┏━━

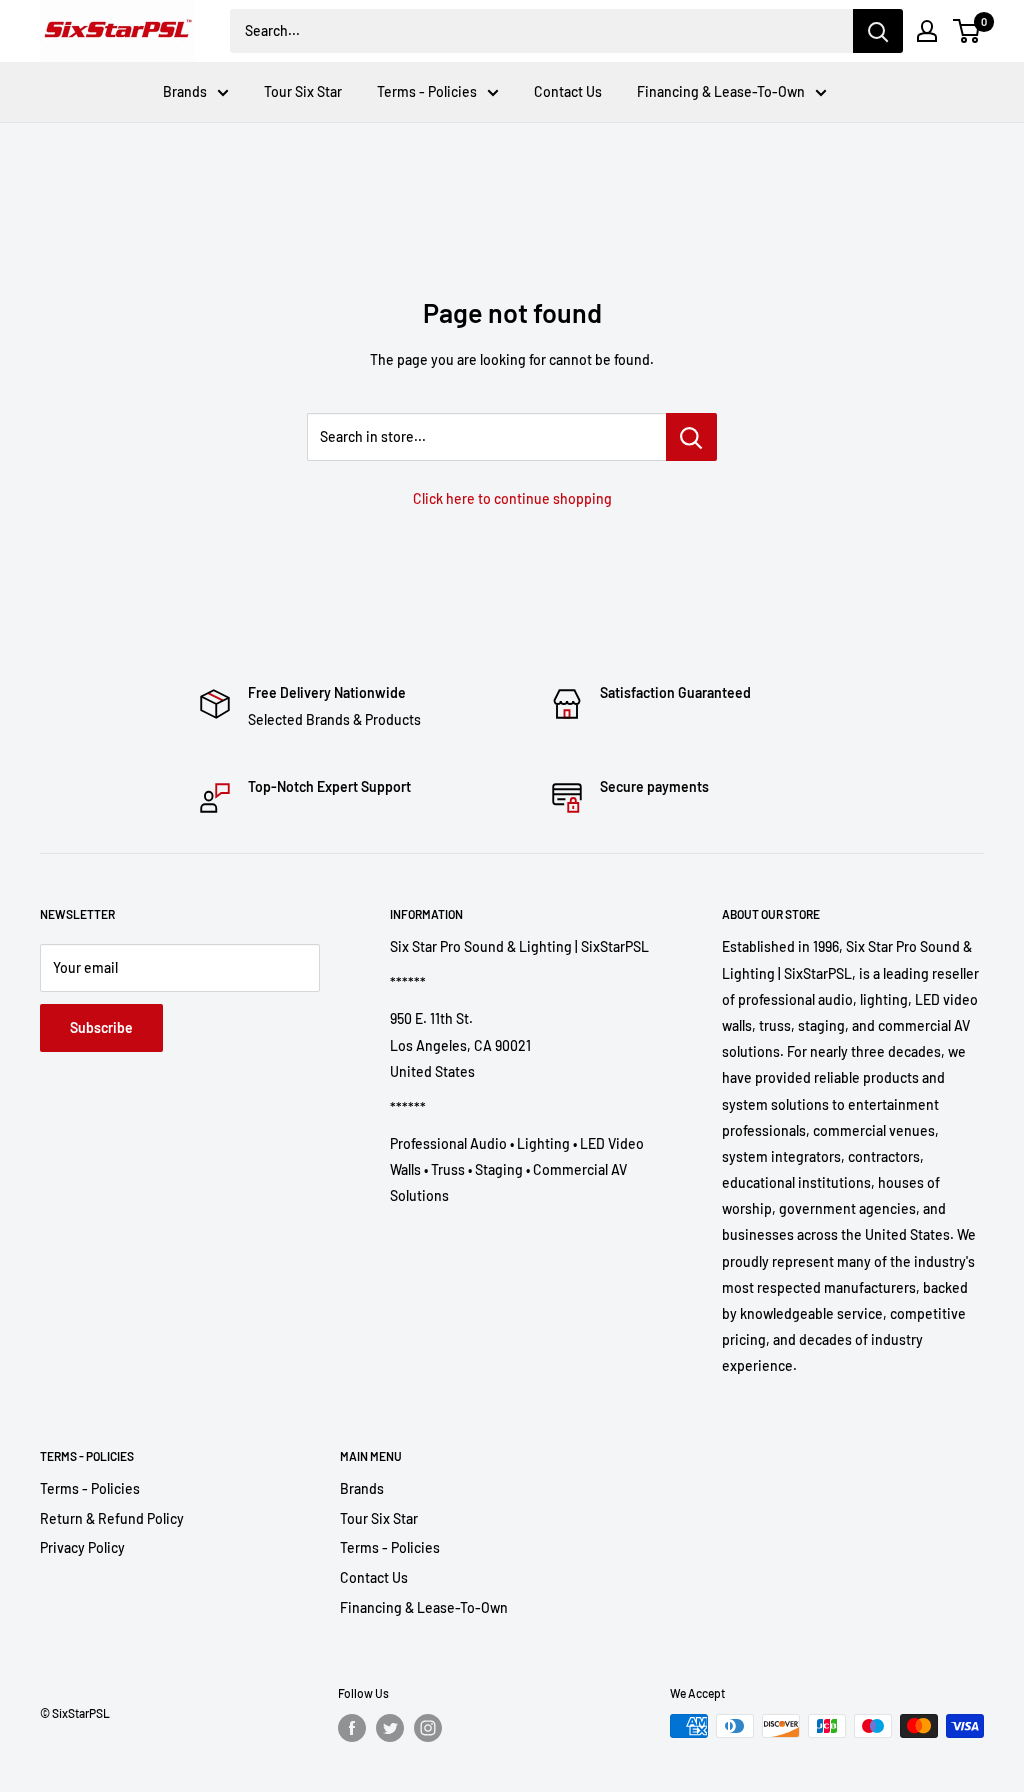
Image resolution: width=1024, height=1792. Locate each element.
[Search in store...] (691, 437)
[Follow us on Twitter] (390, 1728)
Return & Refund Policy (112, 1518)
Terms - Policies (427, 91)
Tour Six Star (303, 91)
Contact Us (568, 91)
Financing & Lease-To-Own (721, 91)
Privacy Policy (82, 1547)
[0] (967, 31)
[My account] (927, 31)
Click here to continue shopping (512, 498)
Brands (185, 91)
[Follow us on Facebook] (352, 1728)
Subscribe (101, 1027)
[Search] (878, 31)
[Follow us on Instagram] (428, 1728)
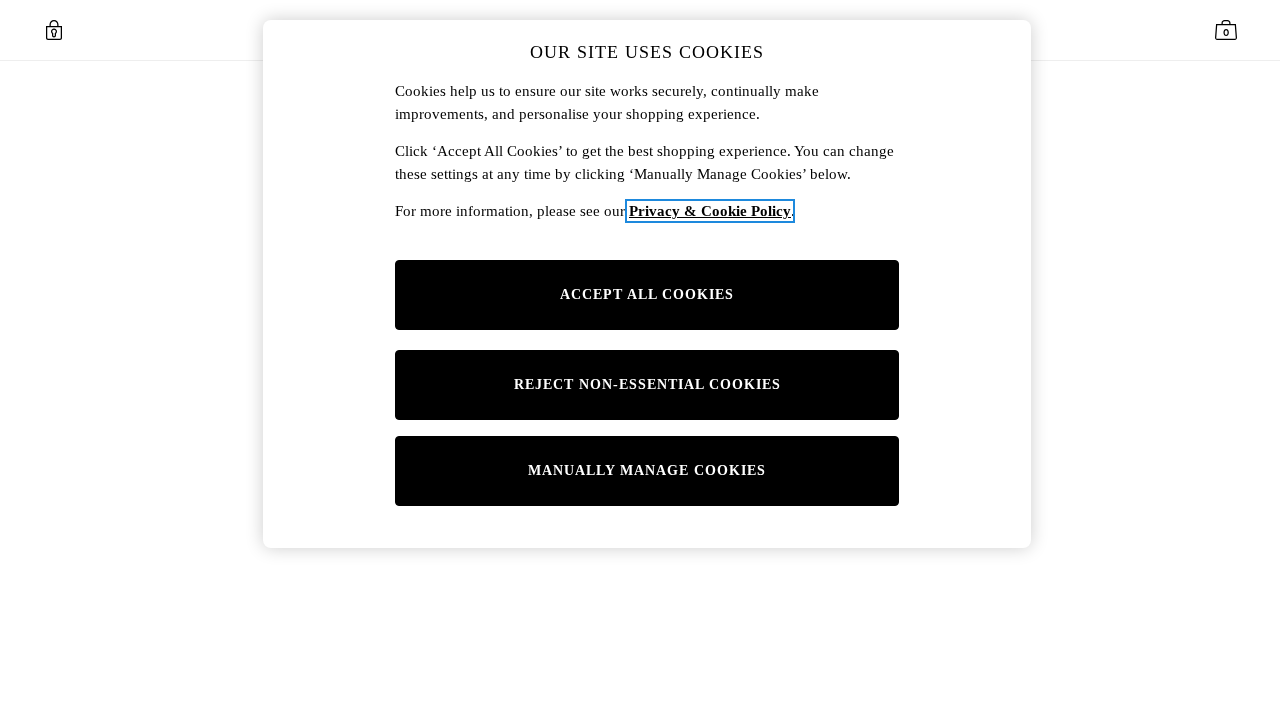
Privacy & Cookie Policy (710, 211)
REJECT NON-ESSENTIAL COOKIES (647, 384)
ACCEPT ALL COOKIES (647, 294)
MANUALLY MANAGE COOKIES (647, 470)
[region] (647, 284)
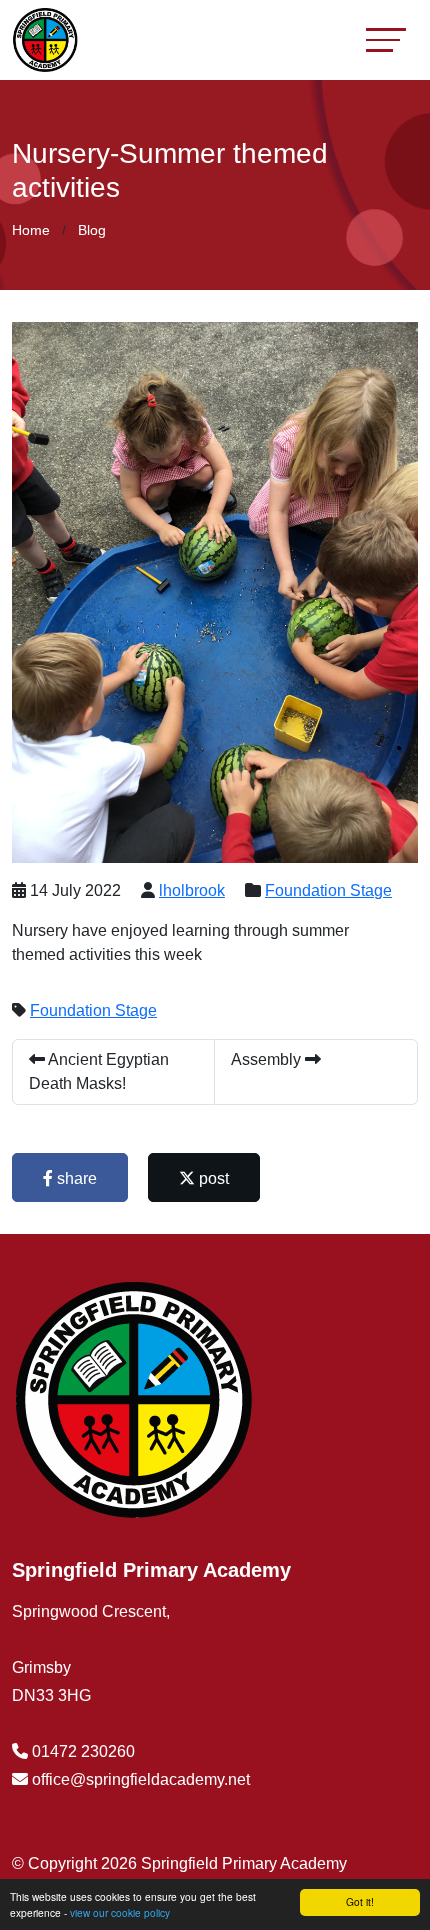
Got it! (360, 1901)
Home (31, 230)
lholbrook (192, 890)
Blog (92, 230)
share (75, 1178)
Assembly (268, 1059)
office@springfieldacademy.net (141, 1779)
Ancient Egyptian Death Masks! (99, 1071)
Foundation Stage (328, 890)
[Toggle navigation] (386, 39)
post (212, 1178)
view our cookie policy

┗━━

** BRIEF **
Every line in the data above that contains the word "Follow" should be copied.

** SOLUTION TO THIS EXERCISE **
[Follow us on Twitter] (390, 1728)
[Follow us on Facebook] (352, 1728)
[Follow us on Instagram] (428, 1728)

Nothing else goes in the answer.